* **Entries supplied**:

------------------------------------------------------------

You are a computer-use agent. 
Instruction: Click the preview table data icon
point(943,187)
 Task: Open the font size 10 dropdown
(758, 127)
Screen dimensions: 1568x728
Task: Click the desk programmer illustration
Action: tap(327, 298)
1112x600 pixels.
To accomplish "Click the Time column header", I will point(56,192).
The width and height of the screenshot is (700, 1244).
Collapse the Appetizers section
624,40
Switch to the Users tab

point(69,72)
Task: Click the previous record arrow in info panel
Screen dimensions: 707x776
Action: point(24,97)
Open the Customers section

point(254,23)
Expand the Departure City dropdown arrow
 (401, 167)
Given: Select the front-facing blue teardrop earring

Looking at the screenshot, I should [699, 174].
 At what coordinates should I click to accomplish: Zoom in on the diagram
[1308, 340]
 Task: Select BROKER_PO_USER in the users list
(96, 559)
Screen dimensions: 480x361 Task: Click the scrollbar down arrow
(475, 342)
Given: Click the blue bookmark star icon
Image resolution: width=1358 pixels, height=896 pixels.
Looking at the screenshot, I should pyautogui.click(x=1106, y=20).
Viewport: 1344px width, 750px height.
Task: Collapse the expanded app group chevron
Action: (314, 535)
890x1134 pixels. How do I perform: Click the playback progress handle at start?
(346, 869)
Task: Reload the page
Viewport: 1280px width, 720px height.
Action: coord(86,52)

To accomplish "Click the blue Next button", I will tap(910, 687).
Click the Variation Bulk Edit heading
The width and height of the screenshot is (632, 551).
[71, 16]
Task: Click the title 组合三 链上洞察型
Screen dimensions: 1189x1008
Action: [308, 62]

------------------------------------------------------------

* **Exercise brief**:
Reproduce the listing above word for word, from its first line through the line containing "Action: tap(327, 298)", with both ends included.

* **Answer for this exercise**:
You are a computer-use agent. 
Instruction: Click the preview table data icon
point(943,187)
 Task: Open the font size 10 dropdown
(758, 127)
Screen dimensions: 1568x728
Task: Click the desk programmer illustration
Action: tap(327, 298)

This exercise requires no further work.